* EXPLORE THE MATERIAL *
(A) Transcribe the passage of the article on military sleep deprivation between "The University of Texas’s" and "its study’s findings.", inclusive.
(B) In the article on military sleep deprivation, what share of military members does the DoD report say get less than seven hours of sleep a night?
(C) Take the article on military sleep deprivation further, picking up right after its last sentence.
(SOURCE TEXT begins)
The U.S. military has a sleep deprivation problem. Its effects are showing themselves in increased health and cognitive problems. 

As Major General Aubrey Newman said, “In peace and war, the lack of sleep works like termites in a house: below the surface, gnawing quietly and unseen to produce gradual weakening which can lead to sudden and unexpected collapse.”

A recent study at the University of Texas Health Science Center at San Antonio found that while all of the armed services are suffering from sleep deprivation and sleep disorders, the service most adversely affected is the Army, which also reported the least amount of sleep among its troops.

The DoD conducted its own research on sleep deprivation that was set down by Congress as part of the FY2020 National Defense Authorization Act. The results of both studies point to severe issues that do not only affect troops now but will affect them in the future.

The University of Texas’s study showed a startling 45 times increase of insomnia and an increase of 30 times of sleep apnea among troops. On March 31, the Texas Health Science Center released a statement, which was first posted by U.S. News & World Report on its study’s findings.

“The most surprising result was that military members in the Army had the highest rates of obstructive sleep apnea and insomnia diagnoses. These findings are concerning because service members across the military branches are otherwise healthy and have similar physical requirements. Their sleep disorders developed and were diagnosed while they were in the military,” said Dr. Vincent Mysliwiec, a sleep medicine physician at the Science Center and a retired U.S. Army colonel.

The DoD report found that 76 percent of military members and 38 percent of civilian personnel get less than seven hours of sleep a night.

The report also said that (not surprisingly) commanders across all of the services don’t value adequate sleep as an important factor. “Across military commands, attitudes toward sleep may range from viewing sleep as a controlled ration to asserting that a need for sleep is a sign of weakness,” the report stated. 

“Although the belief exists that short-term sleep deprivation during training is necessary to prepare service members for combat environments that might require conducting operations with little sleep, sustained chronic partial sleep deprivation may become counterproductive to overall training objectives,” the report added.

The report says that sleep deprivation is also a factor in other issues including Traumatic Brain Injury (TBI), Post-Traumatic Stress Syndrome (PTSD), mood and anxiety disorders, depression, and suicide risk. 

Recommendations to Address Sleep Deprivation

Much deserved sleep
These paratroopers have worked through the night to prepare for an early morning combat equipment jump. Their preparations complete, they are catching some much-deserved sleep to ensure they are mentally alert for the joint forcable entry, with a follow-on movement to secure key terrain in a few hours. (Photo by Lt. Col. John Hall/ DVIDS)

The DoD report states that operations will many times dictate that troops operate in times within the realm of sleep deprivation. However, during downtime or when in garrison, commanders should enact guidelines to ensure servicemembers are getting sufficient rest. Some of the report’s recommendations are:

  • Allowing time for “tactical naps” of 20 minutes when troops are about two-thirds of the way through a 24-hour operation deprived of sleep.
(SOURCE TEXT ends)
(PROVIDED DATA begins)
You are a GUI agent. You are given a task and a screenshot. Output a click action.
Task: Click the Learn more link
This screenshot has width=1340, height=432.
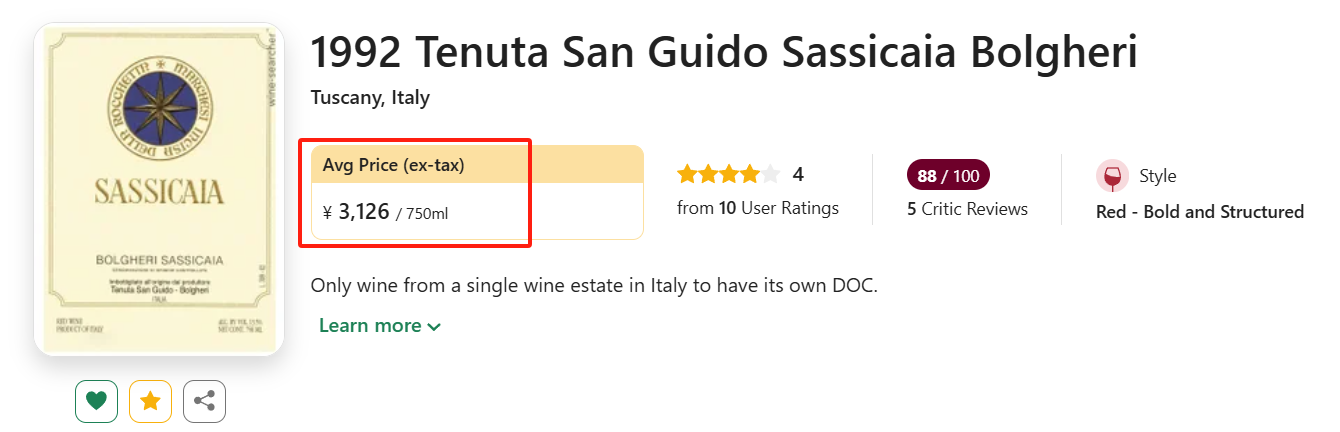pyautogui.click(x=370, y=326)
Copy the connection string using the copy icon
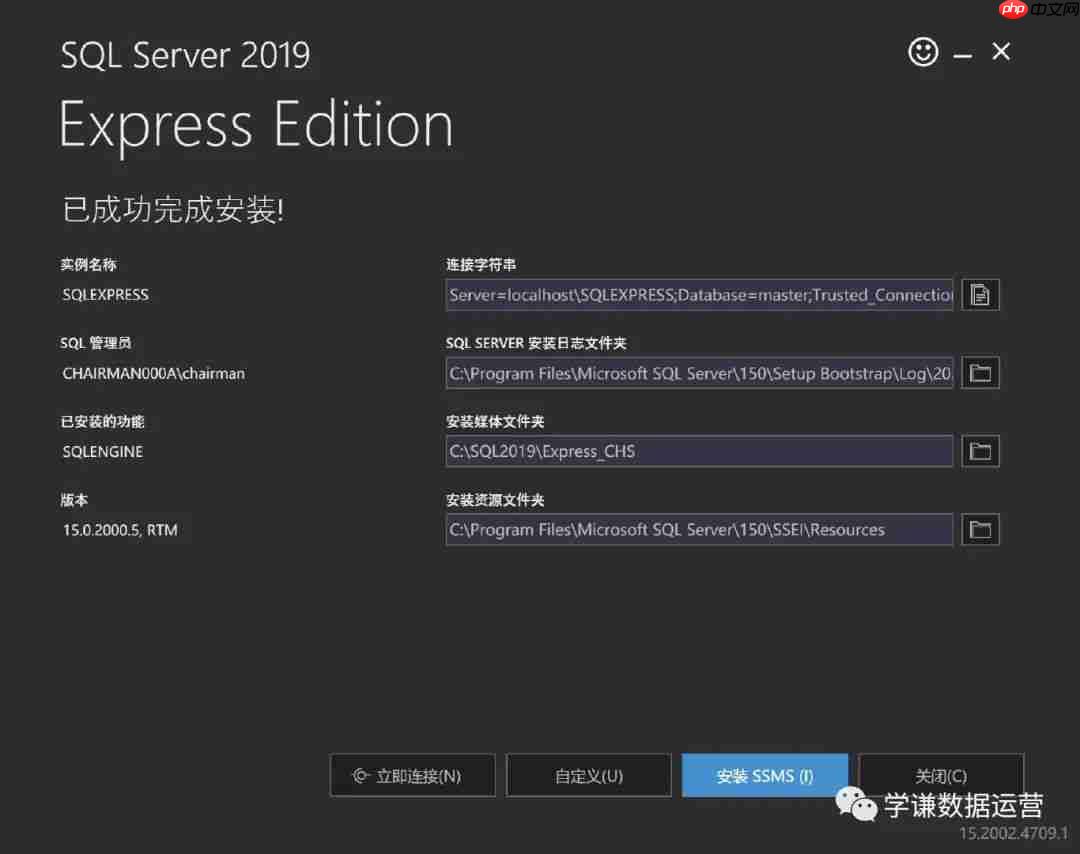 click(x=980, y=294)
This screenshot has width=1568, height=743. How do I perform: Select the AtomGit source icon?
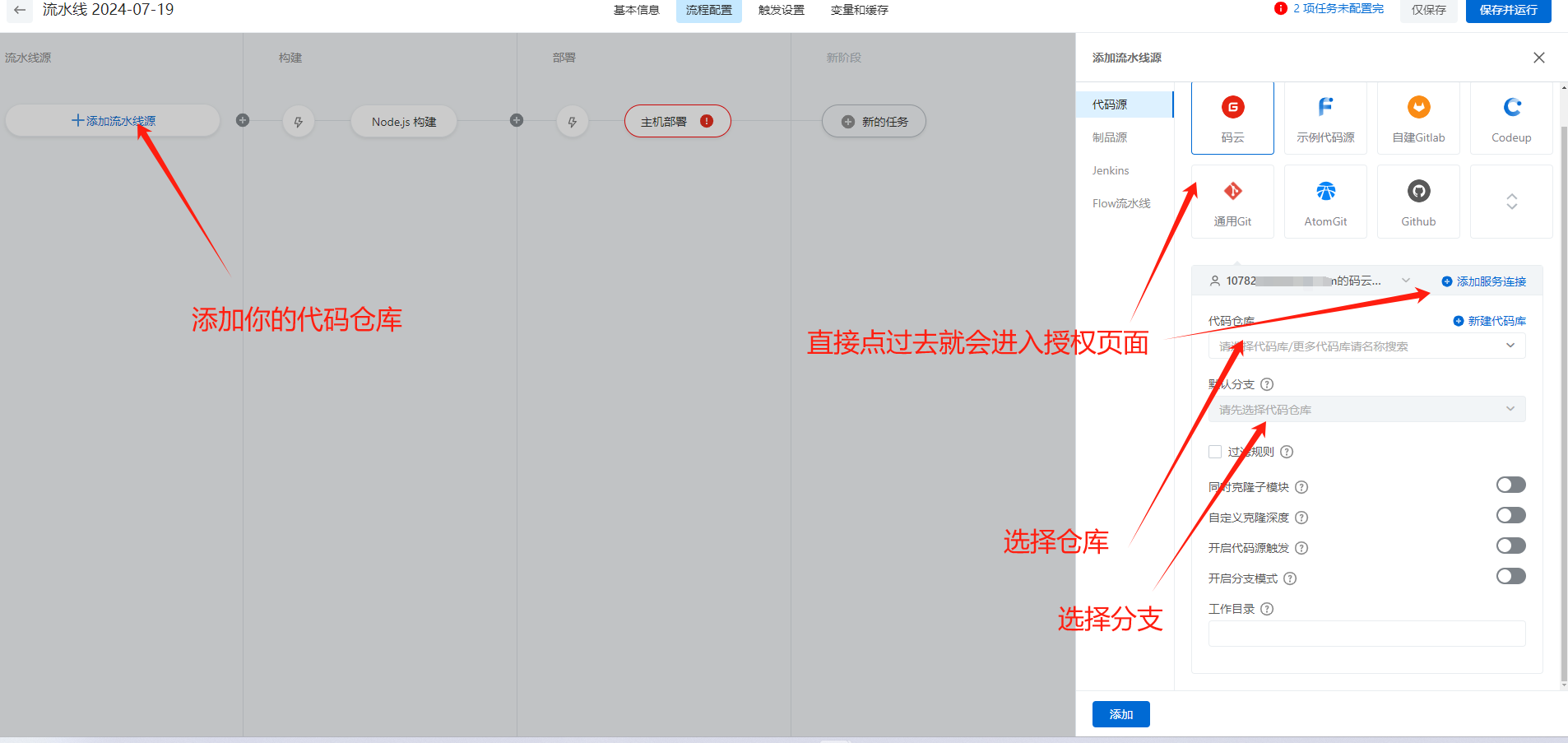(1325, 192)
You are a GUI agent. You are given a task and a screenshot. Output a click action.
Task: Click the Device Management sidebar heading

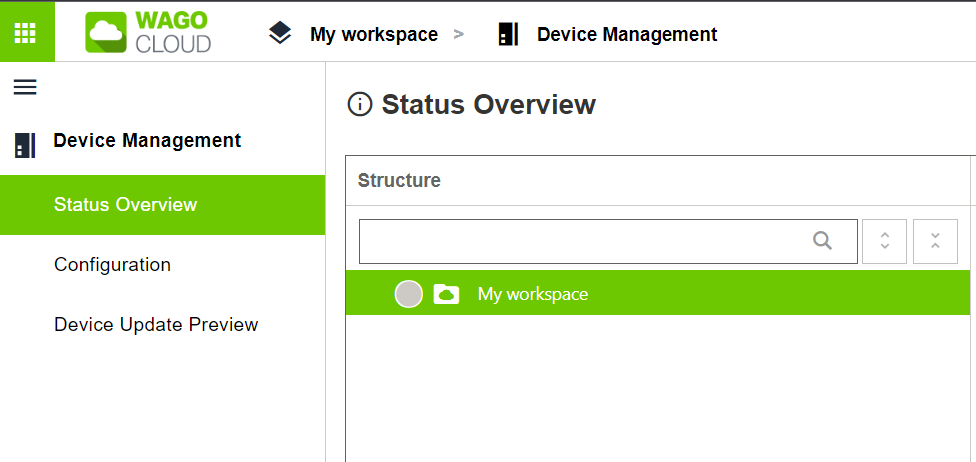pos(147,141)
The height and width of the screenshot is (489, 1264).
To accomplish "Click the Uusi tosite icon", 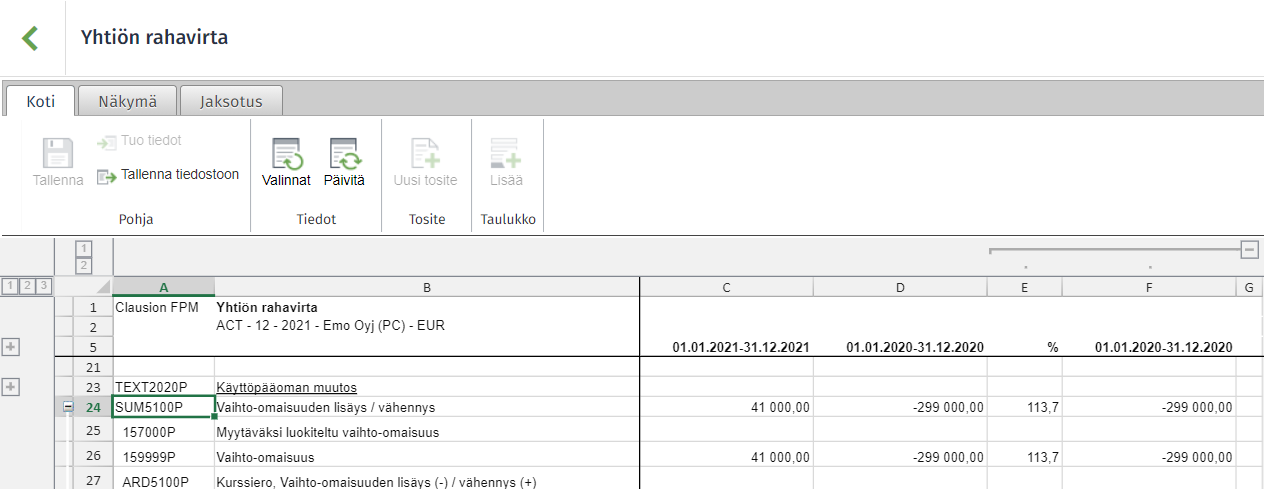I will (425, 154).
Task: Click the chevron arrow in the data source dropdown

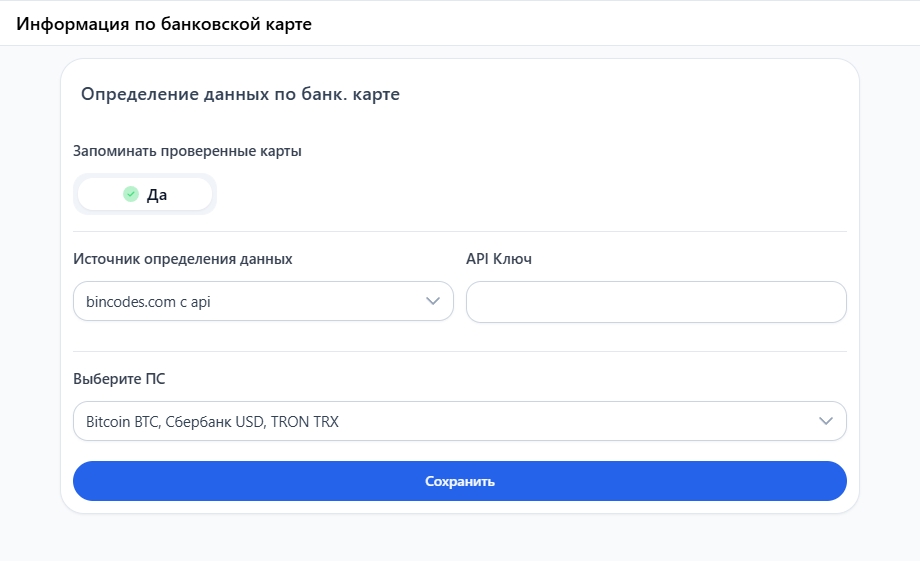Action: tap(433, 301)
(PROVIDED DATA ends)
* ANSWERS PER TASK *
(A)
The University of Texas’s study showed a startling 45 times increase of insomnia and an increase of 30 times of sleep apnea among troops. On March 31, the Texas Health Science Center released a statement, which was first posted by U.S. News & World Report on its study’s findings.

(B) 76 percent

(C)
  • Give the troops a jolt of caffeine when tactical naps are over in the form of a 100mg of caffeinated gum after waking.
  • Allowing time for sleep banking, i.e allowing troops eight to 10 hours of sleep before a planned operation.
  • Duty schedules requiring shift work should implement forward-rotation of changing shifts (day to evening to night), and utilize eight-hour shifts whenever possible.
  • Operational and tactical battle plans should account for the impact of sleep deprivation, ensuring eight hours of sleep every 24 hours, with sufficient opportunities for sleep banking and recovery sleep when operational requirements result in less than eight hours of sleep every 24 hours.
  • Establishment of an enlisted unit-level sleep trainer to promote the use of strategies to mitigate sleep deprivation throughout the unit and advise command on ensuring that servicemembers receive an adequate opportunity for sleep.

Getting enough sleep is a key component of unit readiness. Although military leaders are beginning to recognize the importance of their troops getting adequate sleep and the negative effects of sleep deprivation, the military still has quite a way to go.

Recently, the Norwegian Army tested its officers’ moral reasoning under both rested and severely unrested states. It found that “the officers’ ability to conduct mature and principally oriented moral reasoning was severely impaired during partial sleep deprivation compared to the rested state.”

Dr. Olav Kjellevold Olsen, a professor at the Department of Psychosocial Science at the University of Bergen in Norway said that “given that most contemporary military operations involve long periods of partial sleep deprivation and fighting in highly complex environments, one possible consequence of moral decay may be disproportionate use of power.” 

So, not only can sleep deprivation cause additional health problems but impacts unit readiness and individual performance. Therefore, it has to be managed in order to prepare troops for the battlefield.